## REQUIRED WORK
a) Reproduce part of the passage on treatment orders. Begin at the words "For a young" and stop after the words "in the community.".
b) According to the passage on treatment orders, what is the maximum length of an inpatient TO for an adult aged 18 years or over?
c) Summarize the passage on treatment orders in two sentences.

──────── TEXT UNDER STUDY

For a person already on a TO, their authorised psychiatrist must apply to the MHT at least 10 business days before the expiry of the TO (s 54), following which the MHT must then conduct a hearing, again before the expiry of the order. The registrar has discretion to accept out of time applications.
If the MHT considers that all four treatment criteria under section 5 are met, the MHT must make a TO. If not satisfied that all the treatment criteria apply, they must revoke the order the person is subject to (TTO or TO).
For the purposes of making a TO, the MHT must, to the extent that is reasonable in the circumstances, consider the range of views (see ‘Views and preferences that must be considered’, above).
Setting and duration of a treatment order
If the MHT makes an order, it must also determine whether to make an inpatient TO (ITO) or a community TO (CTO) (s 55(1)(a) MHA 2014), and how long the order should be – up to the maximum stipulated duration. In doing so, the MHT must again have regard to all the relevant views.
For a young person under 18 years old, the maximum duration of treatment orders is three months (both CTO and ITO). For an adult 18 years or over, the maximum length of a CTO is 12 months and the maximum length of an ITO is six months.
The MHT does not have the power to split the setting of an order by ordering the authorised psychiatrist to make a CTO for the person within a reasonable period of time.
Rather than the MHT making the duration of the inpatient order as less restrictive as possible by reflecting the length of the projected inpatient stay, it is generally left to the authorised psychiatrist to vary the inpatient order to a community order when they are satisfied that treatment can occur in the community.

────────────────
──────── RECORDS SHOWN

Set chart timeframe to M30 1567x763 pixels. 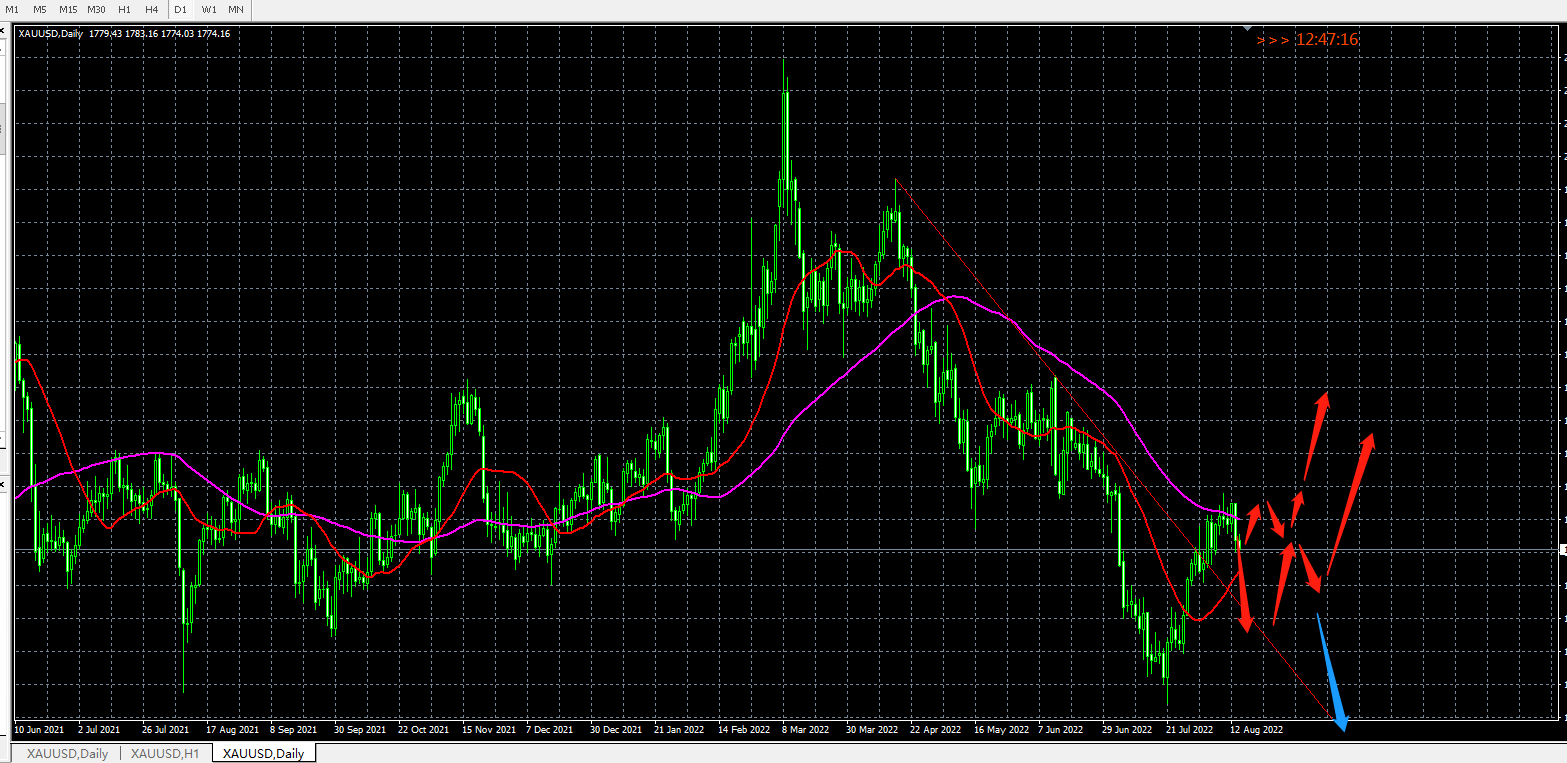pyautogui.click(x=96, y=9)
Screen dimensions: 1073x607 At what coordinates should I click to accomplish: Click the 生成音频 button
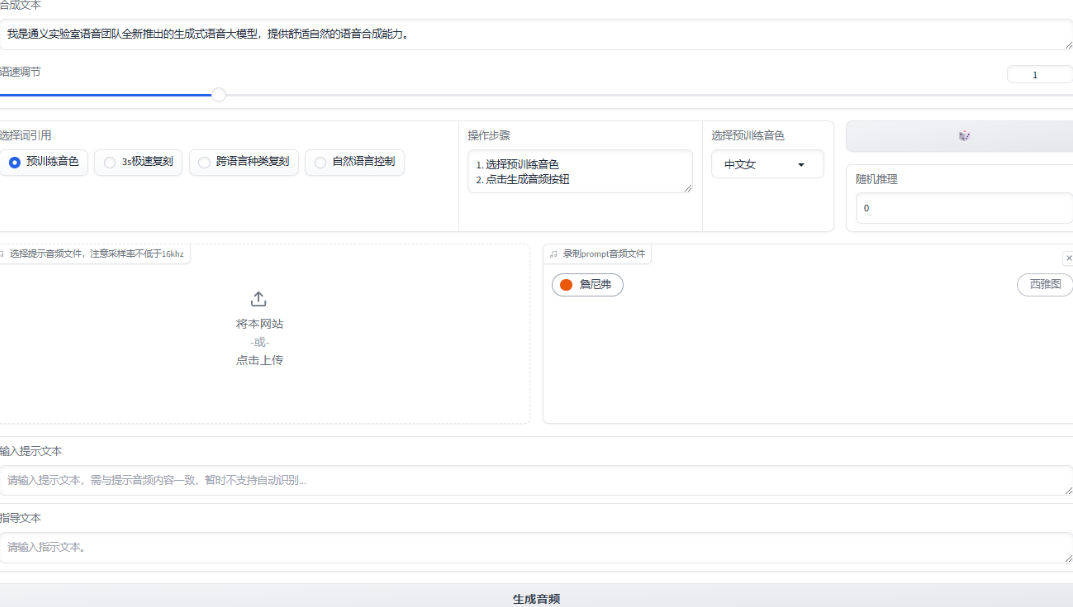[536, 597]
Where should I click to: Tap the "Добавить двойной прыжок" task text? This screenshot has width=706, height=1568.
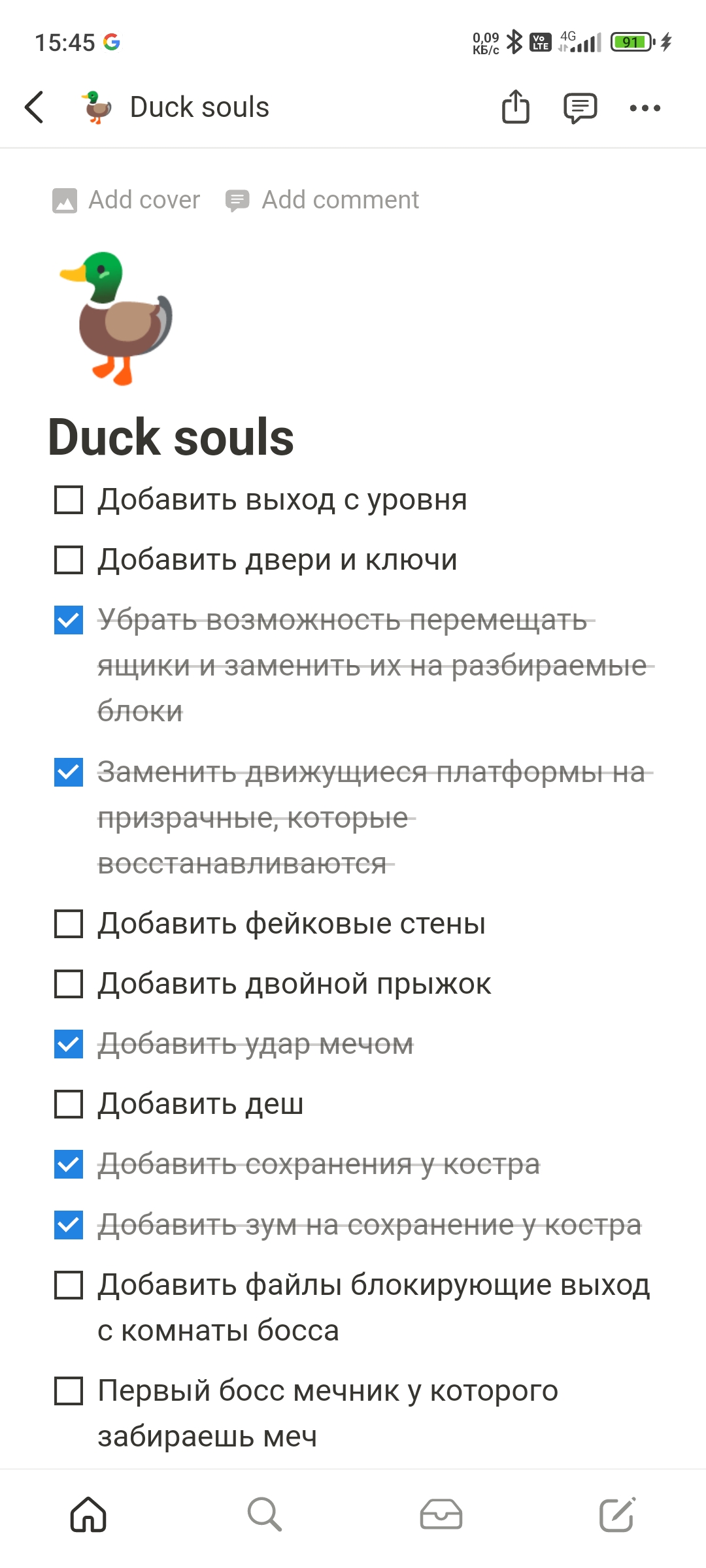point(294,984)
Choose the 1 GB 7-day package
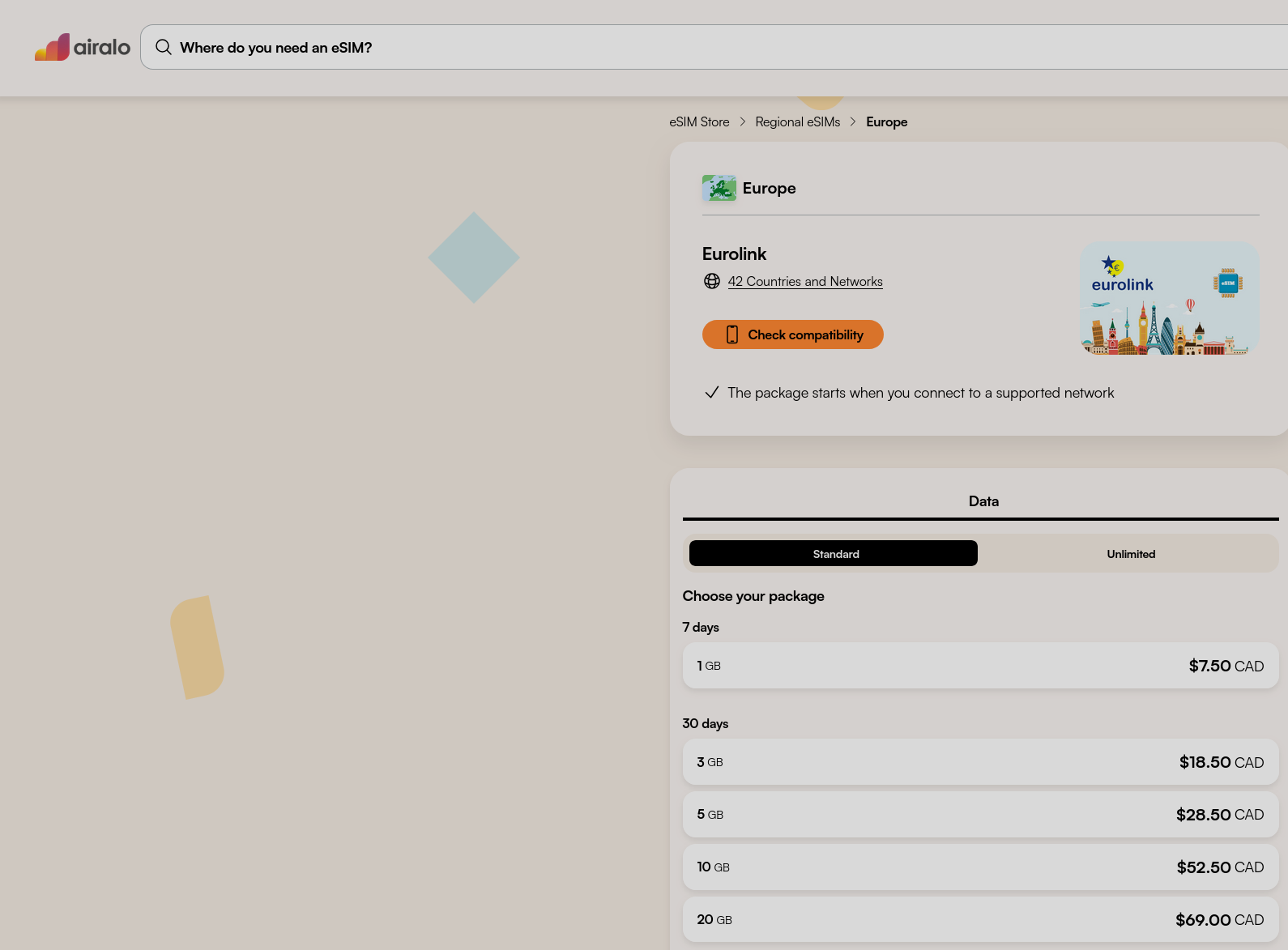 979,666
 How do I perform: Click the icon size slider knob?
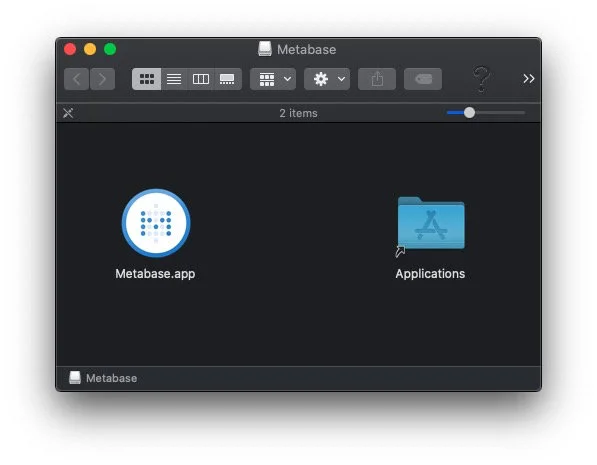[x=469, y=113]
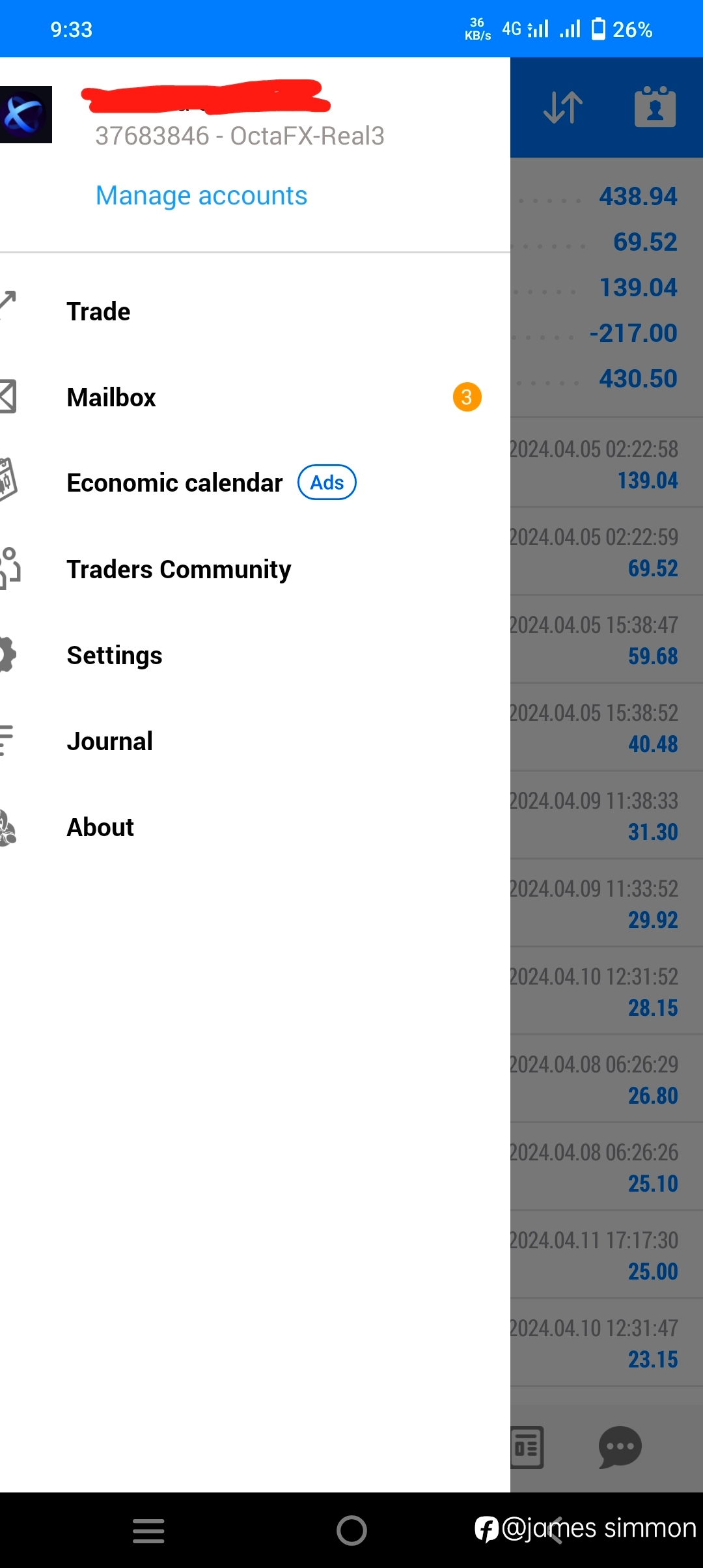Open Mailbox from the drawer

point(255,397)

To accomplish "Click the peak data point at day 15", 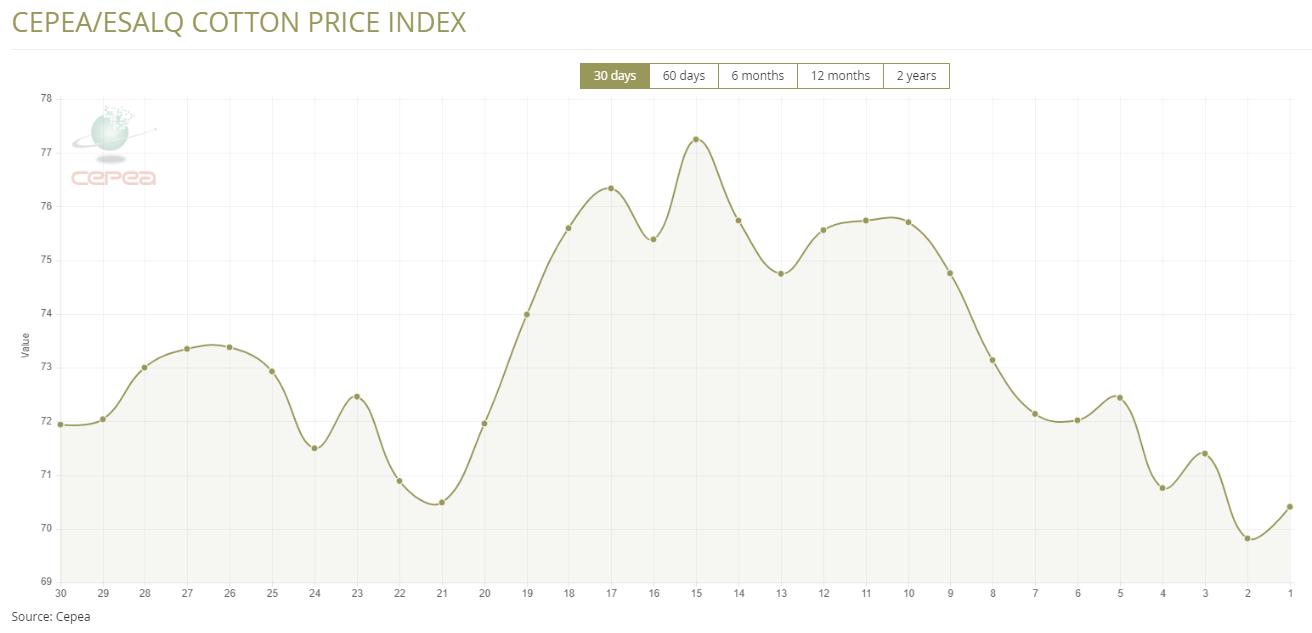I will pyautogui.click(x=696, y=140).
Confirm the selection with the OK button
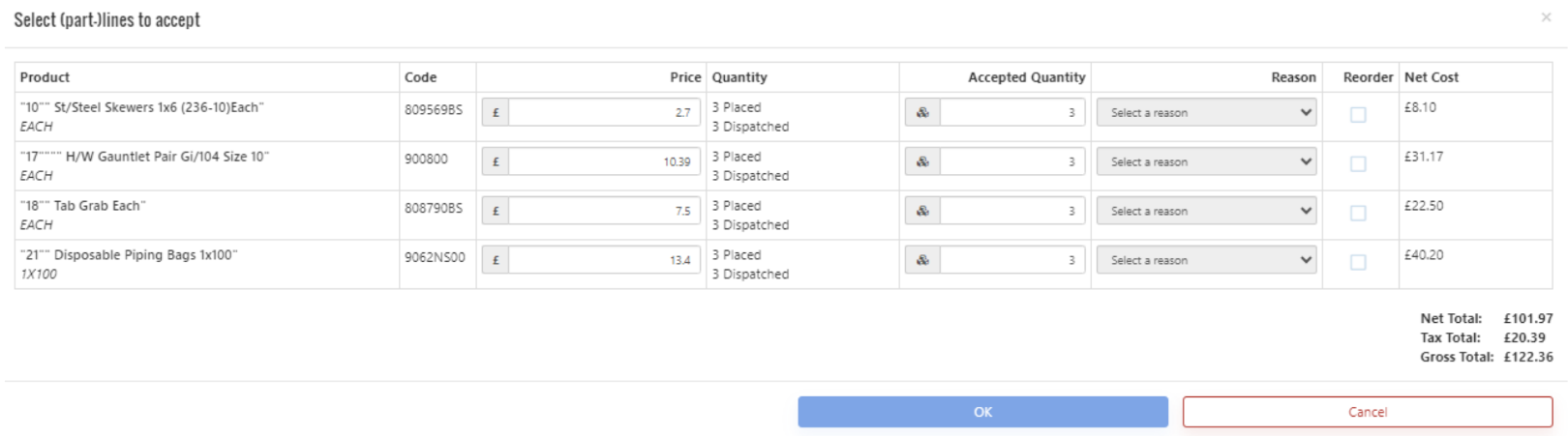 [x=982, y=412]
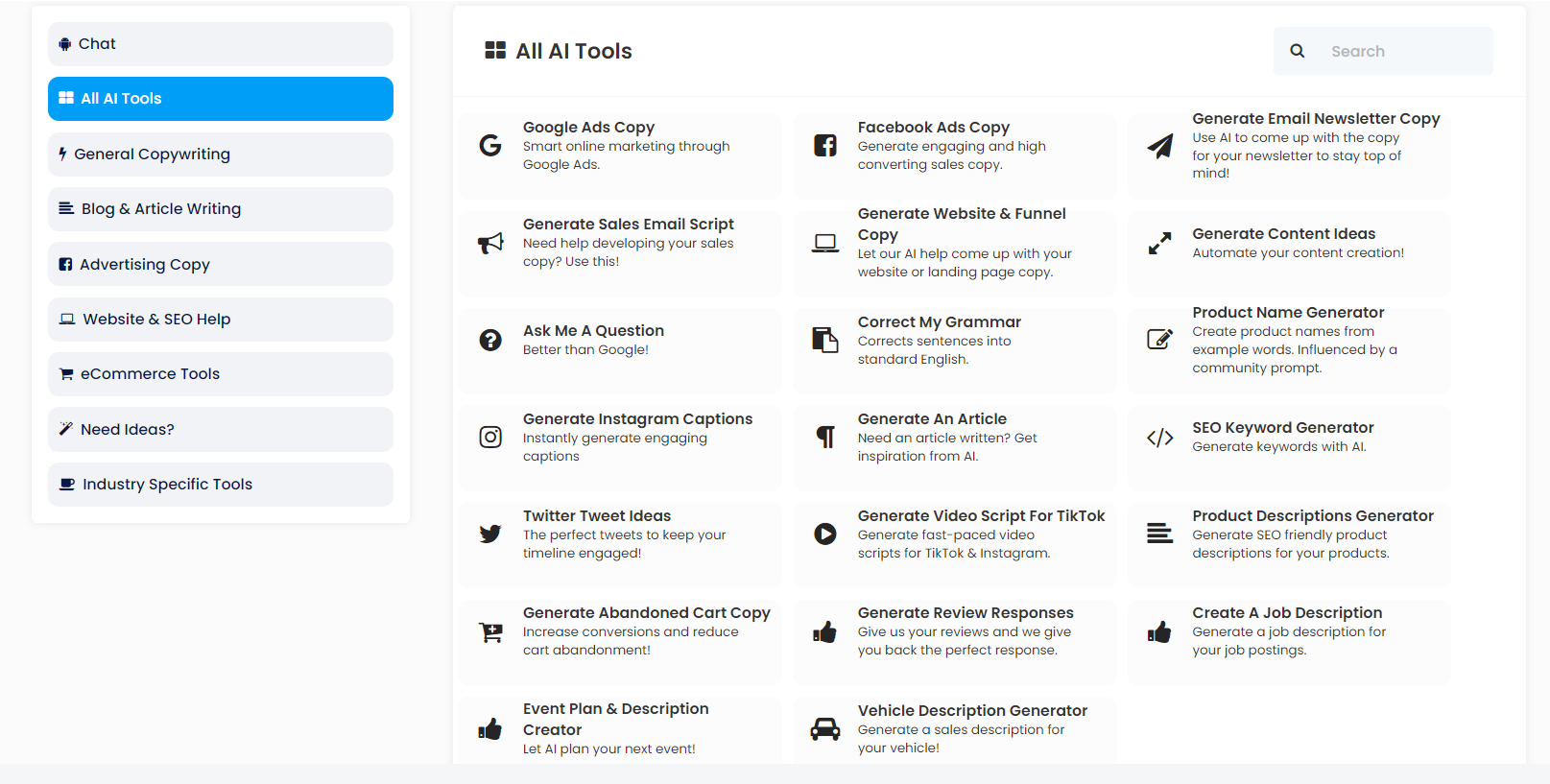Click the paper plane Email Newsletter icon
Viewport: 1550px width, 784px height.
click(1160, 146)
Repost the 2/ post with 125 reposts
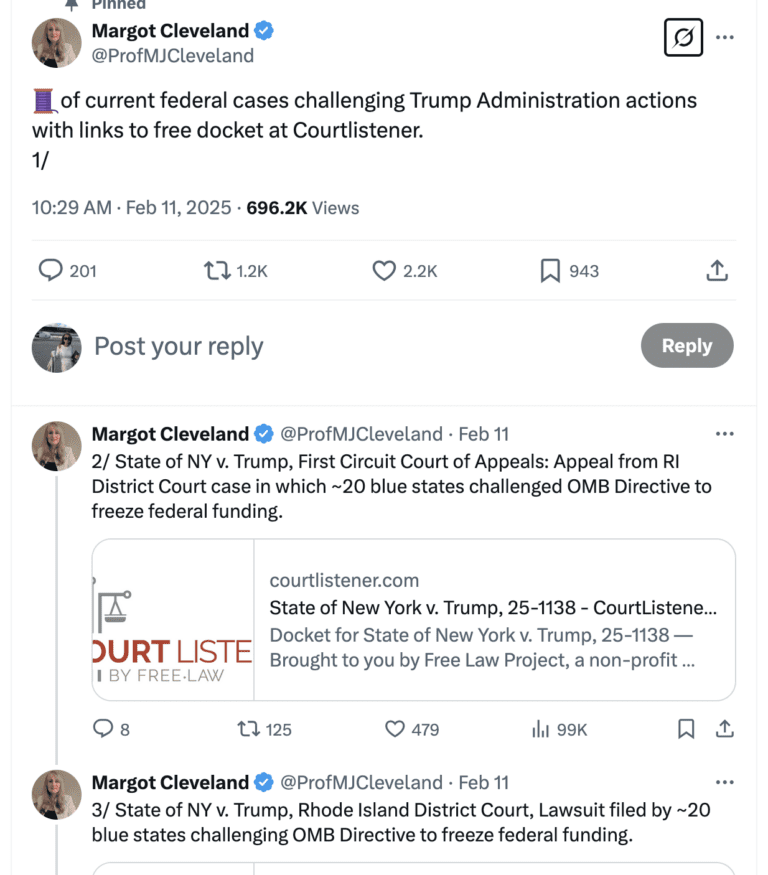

────────────────

## RESULTS FOR EACH TASK
a)
For a young person under 18 years old, the maximum duration of treatment orders is three months (both CTO and ITO). For an adult 18 years or over, the maximum length of a CTO is 12 months and the maximum length of an ITO is six months.
The MHT does not have the power to split the setting of an order by ordering the authorised psychiatrist to make a CTO for the person within a reasonable period of time.
Rather than the MHT making the duration of the inpatient order as less restrictive as possible by reflecting the length of the projected inpatient stay, it is generally left to the authorised psychiatrist to vary the inpatient order to a community order when they are satisfied that treatment can occur in the community.

b) Six months.

c) For a person already on a TO, the authorised psychiatrist must apply to the MHT at least 10 business days before the order expires, and the MHT must make a TO if all four treatment criteria under section 5 are met or otherwise revoke the existing order. When making an order, the MHT must also decide whether it is an inpatient or community TO and how long it lasts, up to three months for a person under 18, and for an adult up to 12 months for a CTO or six months for an ITO.